— START SUPPLIED PASSAGE —

CD Calculator
Calculate the interest earned and final value of a certificate of deposit based on your deposit, APY, term, and compounding frequency.
Last updated: April 7, 2026· Reviewed by the CalcNeeds Team
About This Calculator
A certificate of deposit (CD)is a time-bound savings account offered by banks and credit unions. You deposit a lump sum, agree not to touch it for a fixed term — anywhere from 1 month to 10 years — and in return the bank pays you a fixed interest rate that's usually higher than a regular savings account. Because the rate is locked in at the moment you open the CD, you know exactly how much your money will grow by the time the term ends.
This free CD calculatorshows you the maturity value, total interest earned, and a year-by-year balance breakdown for any deposit, APY, and term length. Choose between daily, monthly, quarterly, or annual compounding to see how each option affects your final return. Whether you're shopping a 6-month CD, a 12-month CD, or a 2-year or 5-year CD, the math below tells you exactly what to expect.
How CD interest is calculated
CDs use compound interest. Each compounding period the bank multiplies your current balance by the periodic rate (the APR divided by the number of periods per year) and adds that interest back to your principal. In the next period, you earn interest on the new, larger balance — that's the "interest on interest" effect that makes CDs grow faster than a simple-interest account.
The standard formula is FV = P × (1 + r/n)^(n × t), where P is your initial deposit, r is the annual rate as a decimal, n is the number of compounding periods per year, and t is the number of years. Subtract P from FV and you have your total interest earned.
APY vs. APR — what banks actually quote
The APY (Annual Percentage Yield)is the figure banks are required by federal Truth in Savings rules to advertise. It already bakes in compounding, so it represents the real return you'll see if the CD compounds over a full year. The APR is the underlying simple rate before compounding is factored in. For the same CD, the APY is always equal to or slightly higher than the APR.
This calculator accepts the APY (the number on the bank's website), derives the equivalent APR for your selected compounding frequency, and uses that to project the year-by-year balance. That way you can compare two CDs apples-to-apples even when the banks compound at different intervals.
Compounding frequency: daily, monthly, quarterly, annually
Most U.S. banks compound CD interest daily or monthly, though some smaller institutions still use quarterly or annual compounding. The more frequent the compounding, the more total interest you earn — but the difference is usually small. On a $10,000 1-year CD at 5% APY, daily compounding earns only a few dollars more than annual compounding because the APY already accounts for the effect.

— END SUPPLIED PASSAGE —

_EXERCISE A_
Format the part of the listing that opens with the line containing "The height and width of the screenshot is (672, 1167)." and closes with the line containing "tap(106, 198)" as a numbered list, including both of those lines and leaving out blank lines.

— START DATA ENTRIES —

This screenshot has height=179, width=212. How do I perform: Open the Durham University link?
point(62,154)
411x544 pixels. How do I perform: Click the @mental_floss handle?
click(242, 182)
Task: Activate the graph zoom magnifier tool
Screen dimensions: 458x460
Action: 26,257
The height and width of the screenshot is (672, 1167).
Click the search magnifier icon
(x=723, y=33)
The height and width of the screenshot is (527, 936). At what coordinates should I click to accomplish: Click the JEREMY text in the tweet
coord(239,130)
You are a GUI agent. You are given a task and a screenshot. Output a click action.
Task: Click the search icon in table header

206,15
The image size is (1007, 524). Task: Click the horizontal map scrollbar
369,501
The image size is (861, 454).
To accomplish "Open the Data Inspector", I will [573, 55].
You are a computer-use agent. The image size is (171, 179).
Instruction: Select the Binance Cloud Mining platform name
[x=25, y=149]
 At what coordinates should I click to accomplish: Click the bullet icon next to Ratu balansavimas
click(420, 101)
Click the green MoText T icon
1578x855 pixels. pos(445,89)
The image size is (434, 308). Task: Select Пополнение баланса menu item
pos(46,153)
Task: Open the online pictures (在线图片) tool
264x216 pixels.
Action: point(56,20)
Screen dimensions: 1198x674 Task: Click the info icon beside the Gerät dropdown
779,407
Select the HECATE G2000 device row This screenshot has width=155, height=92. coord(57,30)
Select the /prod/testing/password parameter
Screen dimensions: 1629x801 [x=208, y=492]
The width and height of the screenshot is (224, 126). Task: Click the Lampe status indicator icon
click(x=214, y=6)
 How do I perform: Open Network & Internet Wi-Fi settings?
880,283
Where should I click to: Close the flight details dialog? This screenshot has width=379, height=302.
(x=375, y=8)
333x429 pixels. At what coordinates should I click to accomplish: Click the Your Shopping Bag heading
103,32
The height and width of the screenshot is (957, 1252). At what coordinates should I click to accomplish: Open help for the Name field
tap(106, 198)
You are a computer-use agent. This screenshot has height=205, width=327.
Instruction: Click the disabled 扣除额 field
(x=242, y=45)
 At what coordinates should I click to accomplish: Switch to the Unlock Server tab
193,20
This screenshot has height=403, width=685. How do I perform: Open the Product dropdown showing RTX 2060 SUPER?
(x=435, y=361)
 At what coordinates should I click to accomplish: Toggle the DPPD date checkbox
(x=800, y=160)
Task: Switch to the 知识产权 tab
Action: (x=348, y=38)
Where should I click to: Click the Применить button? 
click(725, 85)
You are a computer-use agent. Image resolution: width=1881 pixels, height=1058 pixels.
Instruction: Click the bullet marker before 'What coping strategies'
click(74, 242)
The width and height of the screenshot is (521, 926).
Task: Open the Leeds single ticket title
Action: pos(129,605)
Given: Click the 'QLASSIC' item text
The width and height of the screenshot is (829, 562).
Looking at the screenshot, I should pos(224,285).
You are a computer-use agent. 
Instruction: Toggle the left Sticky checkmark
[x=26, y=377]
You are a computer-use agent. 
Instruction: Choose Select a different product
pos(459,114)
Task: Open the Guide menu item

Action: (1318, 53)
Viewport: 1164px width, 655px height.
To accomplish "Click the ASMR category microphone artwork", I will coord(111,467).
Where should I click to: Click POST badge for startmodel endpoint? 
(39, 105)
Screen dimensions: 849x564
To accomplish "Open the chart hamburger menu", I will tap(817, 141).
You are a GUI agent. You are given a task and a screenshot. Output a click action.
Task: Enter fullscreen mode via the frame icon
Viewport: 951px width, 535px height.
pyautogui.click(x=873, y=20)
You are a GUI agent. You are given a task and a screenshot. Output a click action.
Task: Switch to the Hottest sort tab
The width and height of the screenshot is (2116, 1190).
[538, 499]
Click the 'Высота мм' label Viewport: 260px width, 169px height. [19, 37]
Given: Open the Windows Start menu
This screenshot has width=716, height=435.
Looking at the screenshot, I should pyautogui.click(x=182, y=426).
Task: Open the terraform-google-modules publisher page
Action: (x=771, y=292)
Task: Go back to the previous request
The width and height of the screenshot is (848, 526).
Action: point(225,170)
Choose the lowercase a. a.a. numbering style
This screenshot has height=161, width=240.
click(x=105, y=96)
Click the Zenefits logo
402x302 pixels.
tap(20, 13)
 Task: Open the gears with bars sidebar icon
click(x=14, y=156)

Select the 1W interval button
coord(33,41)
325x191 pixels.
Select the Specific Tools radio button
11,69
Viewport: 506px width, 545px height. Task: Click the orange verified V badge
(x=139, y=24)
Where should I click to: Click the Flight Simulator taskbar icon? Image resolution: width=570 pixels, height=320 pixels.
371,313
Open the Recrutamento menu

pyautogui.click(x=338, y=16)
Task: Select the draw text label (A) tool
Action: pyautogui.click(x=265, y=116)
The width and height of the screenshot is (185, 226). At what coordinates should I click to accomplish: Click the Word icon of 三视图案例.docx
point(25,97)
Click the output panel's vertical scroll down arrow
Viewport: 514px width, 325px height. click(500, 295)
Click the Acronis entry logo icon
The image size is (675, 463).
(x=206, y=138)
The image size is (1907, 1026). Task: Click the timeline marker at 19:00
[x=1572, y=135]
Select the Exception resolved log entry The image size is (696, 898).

— END DATA ENTRIES —

_EXERCISE B_
From the CD calculator page, write out the part that opens with the words containing "The standard formula" and closes with "than the APR.", putting "includes" in place of "bakes in".

_COMPLETE OUTPUT A_
1. The height and width of the screenshot is (672, 1167).
2. Click the search magnifier icon
3. (x=723, y=33)
4. The height and width of the screenshot is (527, 936). At what coordinates should I click to accomplish: Click the JEREMY text in the tweet
5. coord(239,130)
6. You are a GUI agent. You are given a task and a screenshot. Output a click action.
7. Task: Click the search icon in table header
8. 206,15
9. The image size is (1007, 524). Task: Click the horizontal map scrollbar
10. 369,501
11. The image size is (861, 454).
12. To accomplish "Open the Data Inspector", I will [573, 55].
13. You are a computer-use agent. The image size is (171, 179).
14. Instruction: Select the Binance Cloud Mining platform name
15. [x=25, y=149]
16.  At what coordinates should I click to accomplish: Click the bullet icon next to Ratu balansavimas
17. click(420, 101)
18. Click the green MoText T icon
19. 1578x855 pixels. pos(445,89)
20. The image size is (434, 308). Task: Select Пополнение баланса menu item
21. pos(46,153)
22. Task: Open the online pictures (在线图片) tool
23. 264x216 pixels.
24. Action: point(56,20)
25. Screen dimensions: 1198x674 Task: Click the info icon beside the Gerät dropdown
26. 779,407
27. Select the HECATE G2000 device row This screenshot has width=155, height=92. coord(57,30)
28. Select the /prod/testing/password parameter
29. Screen dimensions: 1629x801 [x=208, y=492]
30. The width and height of the screenshot is (224, 126). Task: Click the Lampe status indicator icon
31. click(x=214, y=6)
32.  How do I perform: Open Network & Internet Wi-Fi settings?
33. 880,283
34. Where should I click to: Close the flight details dialog? This screenshot has width=379, height=302.
35. (x=375, y=8)
36. 333x429 pixels. At what coordinates should I click to accomplish: Click the Your Shopping Bag heading
37. 103,32
38. The height and width of the screenshot is (957, 1252). At what coordinates should I click to accomplish: Open help for the Name field
39. tap(106, 198)

_COMPLETE OUTPUT B_
The standard formula is FV = P × (1 + r/n)^(n × t), where P is your initial deposit, r is the annual rate as a decimal, n is the number of compounding periods per year, and t is the number of years. Subtract P from FV and you have your total interest earned.
APY vs. APR — what banks actually quote
The APY (Annual Percentage Yield)is the figure banks are required by federal Truth in Savings rules to advertise. It already includes compounding, so it represents the real return you'll see if the CD compounds over a full year. The APR is the underlying simple rate before compounding is factored in. For the same CD, the APY is always equal to or slightly higher than the APR.